Central Jersey is the central region of the U.S. state of New Jersey. The designation of Central New Jersey is a distinct[2] administrative toponym.[3][4]

Geographic area and descriptions[edit]

The Delaware and Raritan Canal in Lambertville, connects the Delaware and Raritan Rivers in Central Jersey.

While the State of New Jersey is often divided into North and South Jersey some residents, including the governor,[5] recognize Central Jersey as a distinct entity.

All descriptions of Central Jersey include Middlesex County, the center of population of New Jersey, and tend to include much of nearby Monmouth, Mercer, Somerset, and Hunterdon counties.
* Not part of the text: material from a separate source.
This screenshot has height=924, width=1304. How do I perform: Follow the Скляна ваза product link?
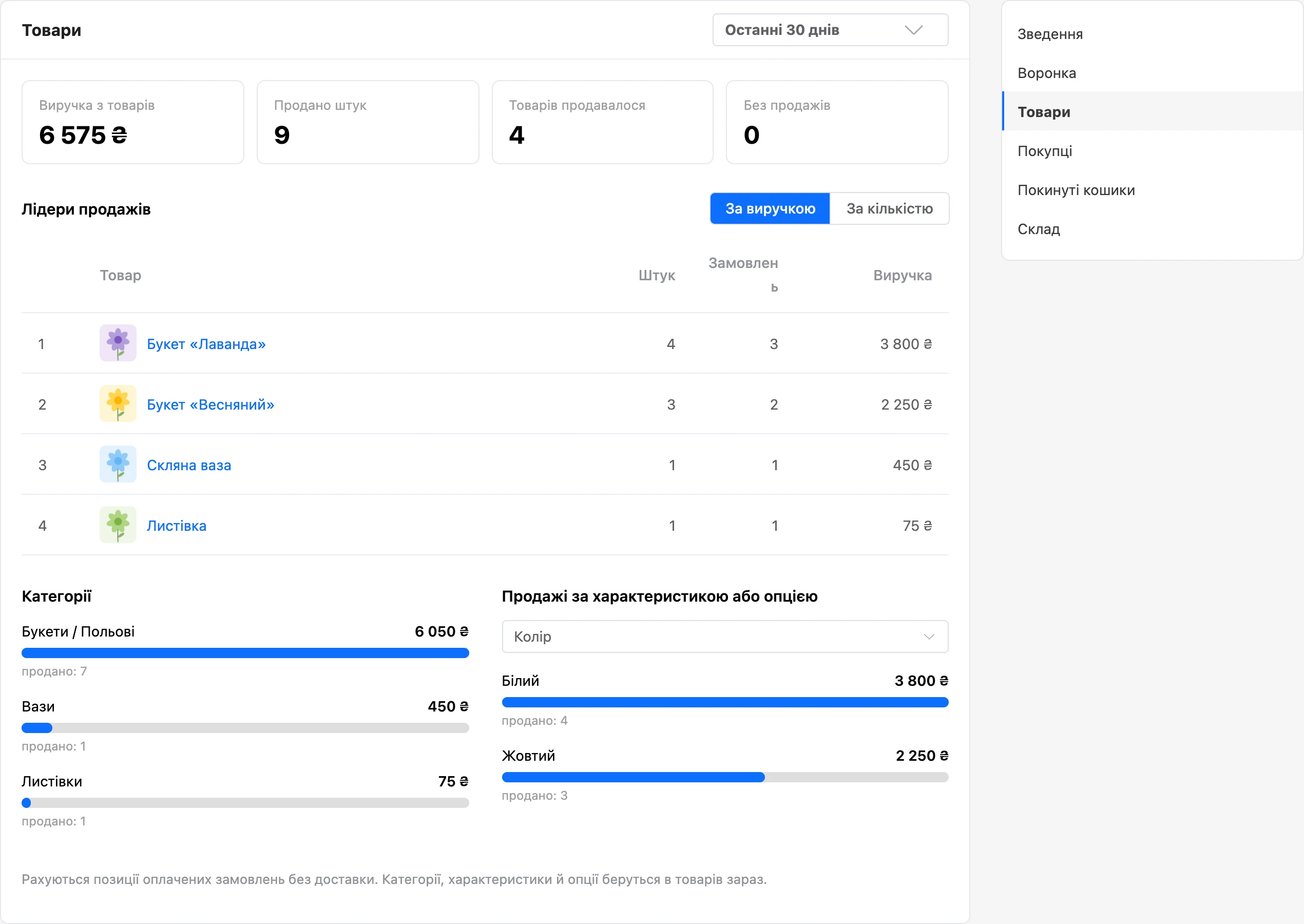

The inclusion of adjacent areas of Union and Ocean are a source of debate.[6][7][8] In 2015, New Jersey Business magazine, a publication of the New Jersey Business & Industry Association, defined Central Jersey more narrowly as the five counties of Hunterdon, Mercer, Middlesex, Monmouth and Somerset.[9]

In 2022, legislation was proposed in the New Jersey Legislature to establish distinct geographic categories for tourism in the state of New Jersey. Bill A4711 is sponsored by Assemblymembers Roy Freiman, Sadaf Jaffer, and Anthony Verrelli in the New Jersey General Assembly (the lower house in the New Jersey Legislature).[2] This would include an official designation of the region of Central Jersey, in which this legislation defines more broadly as the seven counties of Hunterdon, Mercer, Middlesex, Monmouth, Ocean, Somerset, and Union.[10][11] The four bills within this legislation went into a joint meeting of the Assembly Agriculture and Food Security Committee and the Assembly Tourism, Gaming and the Arts Committee. As of February 17, 2023, the bills have been cleared by these committees and will now advance to a vote in the General Assembly. The New Jersey Senate version of this legislation has yet to have advanced to a vote.[12]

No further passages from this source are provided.